The real model simulation had 811411 FE and the truncated model only 30202 FE, so < 4% (Figure 12, Table 5).

### Simulation #2

The second model was of another transformer with the following characteristics (Table 6):

Again, it is compared the results among the 3 models.

The real model needed 320898 FE and the truncated model 13480, FE, thus a less than 4,5% difference (Figure 13, Table 7).

## Conclusions

The main conclusion of this study is a method to model any magnetic component (either EE core or Toroidal core) which maintains key parameters (Resistance & Inductance), accuracy and reduces the amount of time to perform an FEA analysis.

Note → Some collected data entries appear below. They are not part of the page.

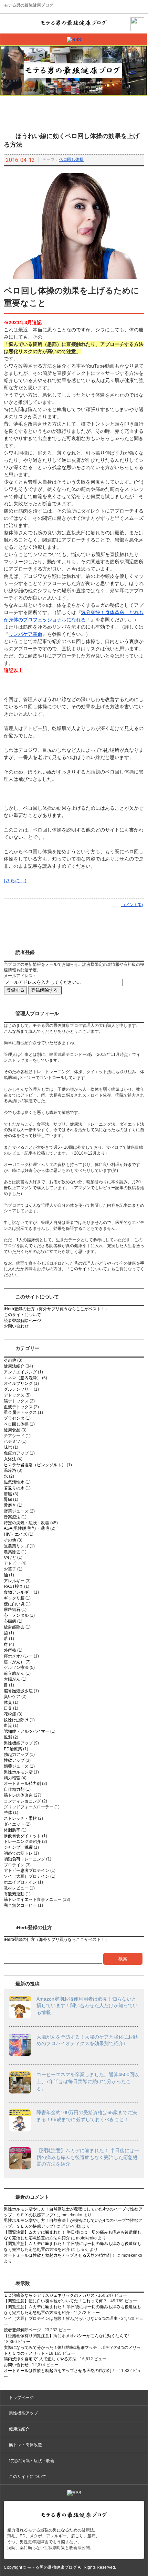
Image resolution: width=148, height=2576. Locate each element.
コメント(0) (132, 904)
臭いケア (12, 1696)
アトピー (12, 1563)
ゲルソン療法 (16, 1667)
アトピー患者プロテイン (26, 1870)
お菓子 (10, 1569)
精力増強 (12, 1778)
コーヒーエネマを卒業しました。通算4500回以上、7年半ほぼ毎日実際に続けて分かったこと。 (87, 2081)
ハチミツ (12, 1441)
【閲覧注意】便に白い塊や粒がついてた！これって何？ (55, 2300)
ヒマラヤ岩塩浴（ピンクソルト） (35, 1464)
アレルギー (14, 1580)
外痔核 (10, 1650)
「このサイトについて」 (88, 1268)
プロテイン (14, 1865)
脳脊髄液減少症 (18, 1691)
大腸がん (12, 1679)
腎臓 (8, 1499)
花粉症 (10, 1714)
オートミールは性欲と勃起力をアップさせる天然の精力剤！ (59, 2255)
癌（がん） (14, 1662)
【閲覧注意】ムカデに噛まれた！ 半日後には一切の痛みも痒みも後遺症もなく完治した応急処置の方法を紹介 (87, 2157)
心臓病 (10, 1621)
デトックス (14, 1395)
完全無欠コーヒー (20, 1905)
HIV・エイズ (15, 1534)
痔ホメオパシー (18, 1656)
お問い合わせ (16, 1326)
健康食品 (12, 1430)
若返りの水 (14, 1488)
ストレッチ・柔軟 (20, 1818)
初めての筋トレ (18, 1853)
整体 (8, 1812)
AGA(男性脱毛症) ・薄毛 (26, 1528)
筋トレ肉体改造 (18, 1795)
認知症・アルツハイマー (26, 1731)
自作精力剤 (14, 1789)
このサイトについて (22, 1314)
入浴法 (10, 1459)
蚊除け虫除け (16, 1720)
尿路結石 (12, 1609)
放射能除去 (14, 1627)
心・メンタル (16, 1615)
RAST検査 (13, 1586)
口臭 (8, 1708)
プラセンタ (14, 1418)
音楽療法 (12, 1517)
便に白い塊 (14, 1604)
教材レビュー (16, 1888)
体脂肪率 (12, 1830)
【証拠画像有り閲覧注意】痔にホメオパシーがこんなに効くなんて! (66, 2335)
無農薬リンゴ (16, 1546)
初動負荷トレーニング (24, 1859)
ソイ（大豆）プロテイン (26, 1876)
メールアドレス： (20, 975)
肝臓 (8, 1493)
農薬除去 (12, 1551)
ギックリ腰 (14, 1598)
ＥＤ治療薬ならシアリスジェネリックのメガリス (49, 2295)
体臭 (8, 1702)
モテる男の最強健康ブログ (28, 5)
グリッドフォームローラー (28, 1807)
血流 (8, 1725)
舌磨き (10, 1505)
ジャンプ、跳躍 (18, 1847)
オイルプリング (18, 1383)
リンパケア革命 (25, 634)
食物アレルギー (18, 1592)
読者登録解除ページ (22, 1320)
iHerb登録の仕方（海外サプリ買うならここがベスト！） (56, 1308)
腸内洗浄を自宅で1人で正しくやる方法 (40, 2358)
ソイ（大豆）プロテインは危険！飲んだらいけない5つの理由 (61, 2318)
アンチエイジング (20, 1372)
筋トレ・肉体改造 (25, 2444)
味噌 (8, 1447)
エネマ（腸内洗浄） (22, 1378)
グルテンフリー (18, 1389)
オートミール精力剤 (22, 1783)
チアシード (14, 1435)
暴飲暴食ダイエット (22, 1836)
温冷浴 (10, 1470)
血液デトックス (18, 1406)
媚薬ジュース (16, 1766)
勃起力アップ (16, 1754)
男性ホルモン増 (18, 1772)
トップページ (21, 2397)
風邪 (8, 1737)
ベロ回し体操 (71, 159)
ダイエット (14, 1824)
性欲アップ (14, 1760)
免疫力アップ (16, 1453)
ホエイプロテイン (20, 1882)
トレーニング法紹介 (22, 1841)
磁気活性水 (14, 1482)
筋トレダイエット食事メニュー (33, 1899)
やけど (10, 1557)
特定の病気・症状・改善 (26, 1522)
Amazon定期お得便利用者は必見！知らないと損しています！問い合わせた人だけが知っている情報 (87, 2005)
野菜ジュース (16, 1511)
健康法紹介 (14, 1366)
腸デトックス (16, 1401)
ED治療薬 (13, 1749)
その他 (10, 1360)
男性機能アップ (18, 1743)
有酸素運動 (14, 1894)
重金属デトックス (20, 1412)
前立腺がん (14, 1673)
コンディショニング (22, 1801)
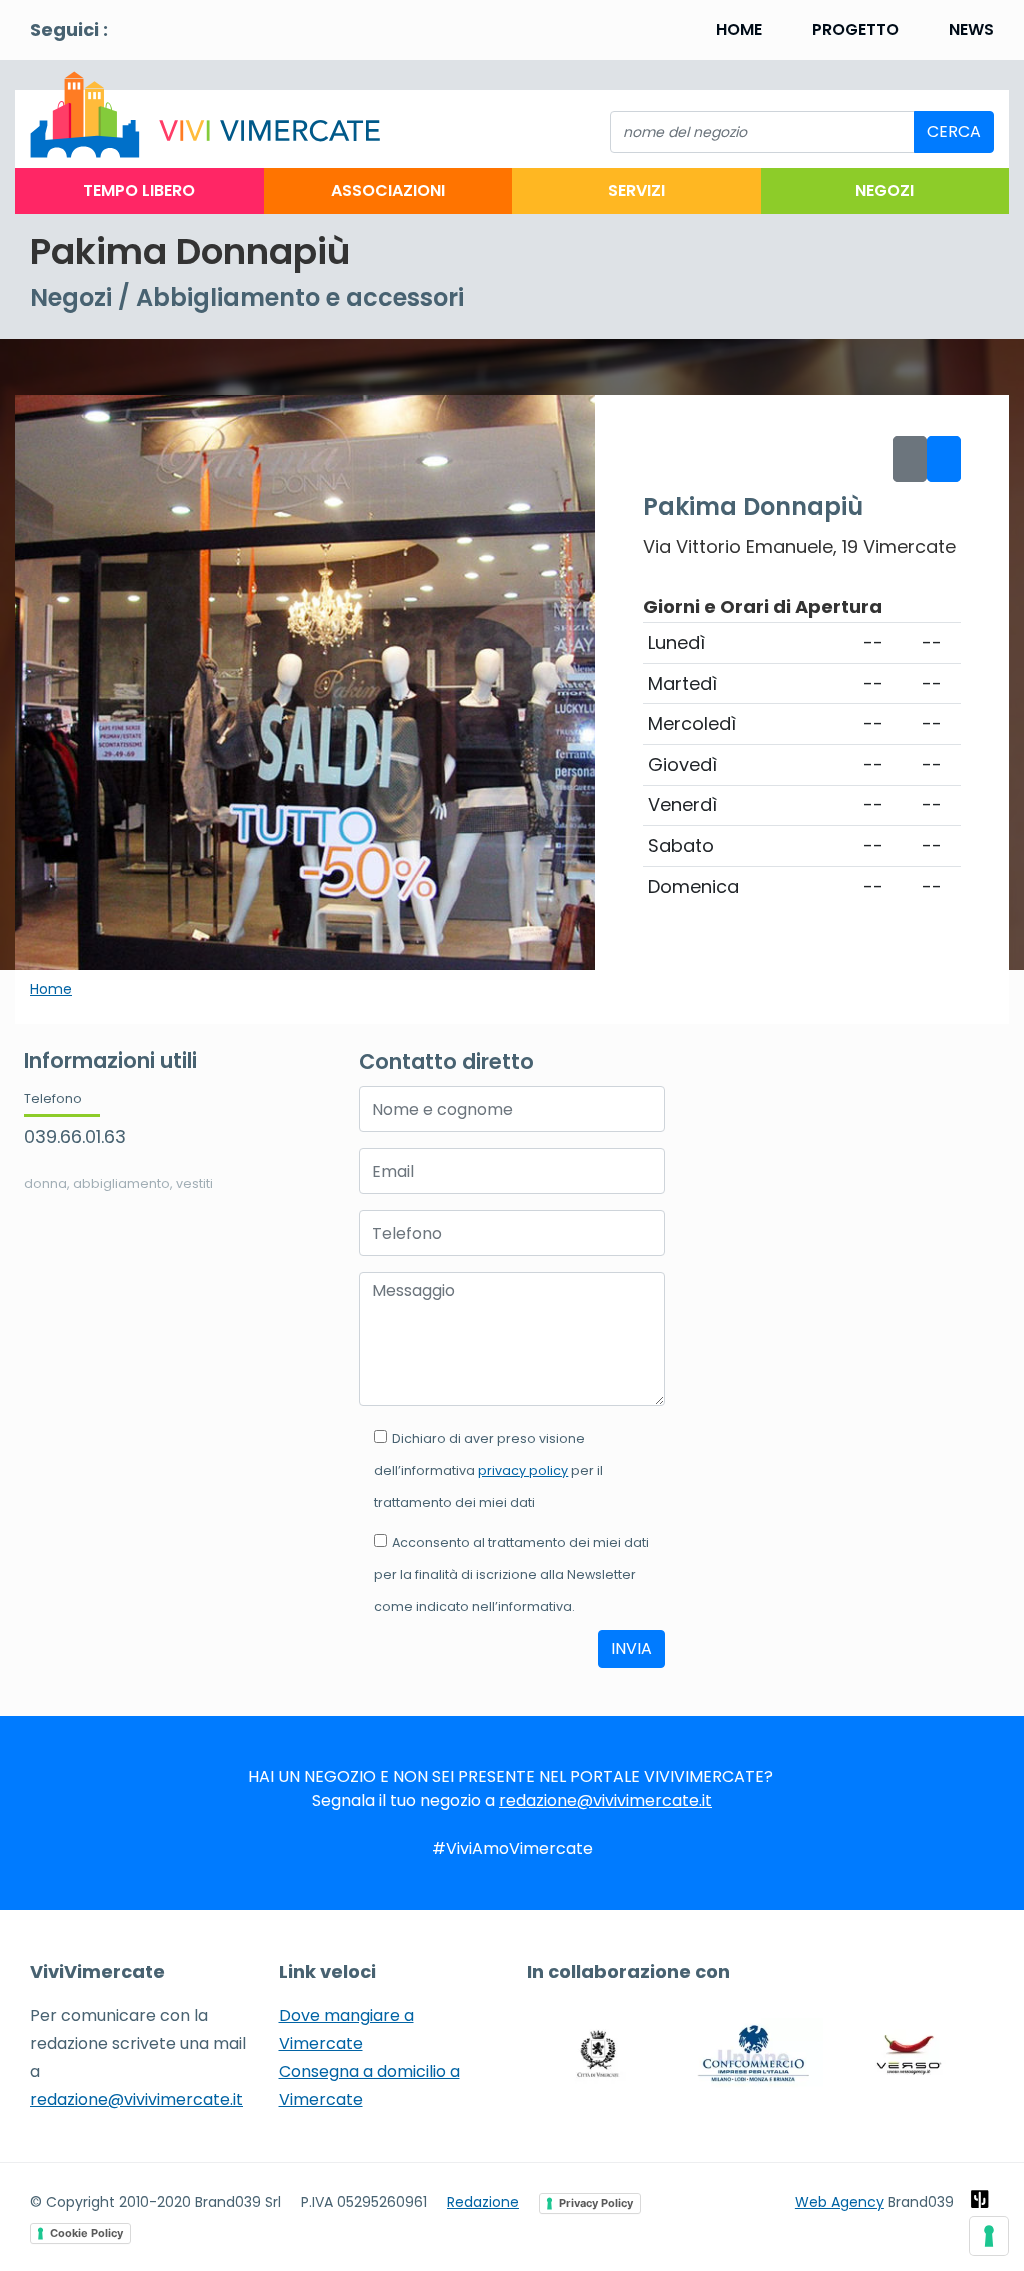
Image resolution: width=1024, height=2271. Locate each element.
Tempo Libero (139, 190)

Additionally, this study has found the following conclusions:

1) The main factor to increase the number of finite elements in a magnetic component simulation is the number of turns and the coil cross-section

2) By changing the properties of the copper, a polygonal cross-section inside the original circular cross-section can have the same resistance in DC current as the real coil. To model the behaviour of the inductance, this is a better approach when compared to a polygonal cross-section with the same area of the original circular cross-section

3) The hexagon cross-section inside the coil is the best option when compared to a diamond or square cross-section

4) For the purposes of this study, the values of inductance are very similar. To increase the accuracy of the model, it is necessary to increase the number of edges of the coil cross-section

5) A correlation between resistance and frequencies is found when frequencies are separated into very Low, Medium and High ranges

6) A method has been developed to obtain the parameters of resistance of inductance for transformers (EE core and Toroidal core) in low/medium and high frequency. This method is the most important original contribution in this publication.

## Future works

With these conclusions in modelling and time computing for transformers, we can performance similar studies for other kind of transformers, it means with different core shapes. Even, this study could be developed for other magnetic components like coils.

Another different task would be to understand the effect of the shape coil, distance among them, etc for the inductance of the component.